In Japan schwer geprüft: Cristóvão Ferreira (Liam Neeson) in "Silence"Bild: picture alliance/dpa/K. Brown/Concorde

"Silence" ist ein Film der Gegensätze. Er spielt im Japan des 17. Jahrhunderts und erzählt doch auch eine ganz aktuelle Geschichte. Es ist ein Film der weiten Landschaften und der intimen, privaten Geschichten. Und: Es ist ein Martin-Scorsese-Film mit Szenen, die einerseits typisch für diesen Regisseur sind und anderseits eine für diesen Filmemacher eher ungewöhnliche Arbeit präsentieren.

Martin Scorsese: ein praktizierender Katholik

Scorsese, dessen Eltern einst aus Italien in die USA einwanderten, war als Kind Messdiener, wurde von Jesuiten unterrichtet und wollte ursprünglich Priester werden.
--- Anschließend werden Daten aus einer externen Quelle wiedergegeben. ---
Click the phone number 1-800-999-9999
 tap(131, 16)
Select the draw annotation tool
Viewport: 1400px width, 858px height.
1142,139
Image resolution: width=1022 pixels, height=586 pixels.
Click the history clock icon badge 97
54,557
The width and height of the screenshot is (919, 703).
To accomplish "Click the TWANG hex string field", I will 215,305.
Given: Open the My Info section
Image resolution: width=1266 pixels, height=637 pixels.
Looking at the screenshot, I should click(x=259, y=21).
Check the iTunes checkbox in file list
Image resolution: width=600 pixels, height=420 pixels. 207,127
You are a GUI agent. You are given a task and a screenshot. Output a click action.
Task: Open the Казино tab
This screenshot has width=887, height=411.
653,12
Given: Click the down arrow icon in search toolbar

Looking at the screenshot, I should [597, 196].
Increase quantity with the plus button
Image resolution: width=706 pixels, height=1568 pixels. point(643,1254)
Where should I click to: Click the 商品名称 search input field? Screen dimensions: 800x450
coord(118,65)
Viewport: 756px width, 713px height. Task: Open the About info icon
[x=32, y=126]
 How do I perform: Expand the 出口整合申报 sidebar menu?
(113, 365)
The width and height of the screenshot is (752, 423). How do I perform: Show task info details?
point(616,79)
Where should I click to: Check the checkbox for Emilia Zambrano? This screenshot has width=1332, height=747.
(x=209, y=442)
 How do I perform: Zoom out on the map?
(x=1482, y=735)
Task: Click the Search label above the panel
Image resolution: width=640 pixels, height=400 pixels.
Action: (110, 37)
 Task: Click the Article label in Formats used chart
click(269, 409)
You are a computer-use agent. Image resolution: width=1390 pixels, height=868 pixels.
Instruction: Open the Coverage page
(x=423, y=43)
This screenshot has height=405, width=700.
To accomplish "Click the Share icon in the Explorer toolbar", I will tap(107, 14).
Doch irgendwann entdeckte er die Faszination des Kinos und machte es zu seinem Beruf. Der katholischen Kirche und dem Glauben blieb er verbunden - seinen Filmen merkt man das bis heute an. "Film und Kirche haben mir beide erlaubt, auf eine spirituelle Reise zu gehen", bemerkte Scorsese einmal in einem Interview.

Filmszene Silence Martin Scorsese Regie
Nimmt auch die Religion durch das Kameraauge wahr: Scorsese beim Dreh in Taiwan, wo "Silence" hauptsächlich entstandBild: 2017 Concorde Filmverleih GmbH

1988 brachte er seine ganz spezielle Jesus-Version ins Kino: "Die letzte Versuchung Christi" löste heftige Debatten aus, vor allem bei konservativen Katholiken. Scorsese hatte den Sohn Gottes mit einigen sehr menschlichen Eigenarten ausgestattet: Jesus zweifelt an seiner Berufung als Sohn Gottes, arbeitet mit den Römern zusammen, begehrt eine Frau und gründet sogar eine Familie. Das passte vielen Hütern der katholischen Theologie nicht. Auch in seinen Filmen mit weltlicher Thematik klingen Glaubensfragen an. Scorsese-Filme sind immer auch Werke über Moral und Ethik, über individuelle Entscheidungen und Fragen nach dem Sinn des Lebens. Den haben in seinen Filmen immer auch mal wieder Mafia-Bosse und Kleinkriminelle gestellt.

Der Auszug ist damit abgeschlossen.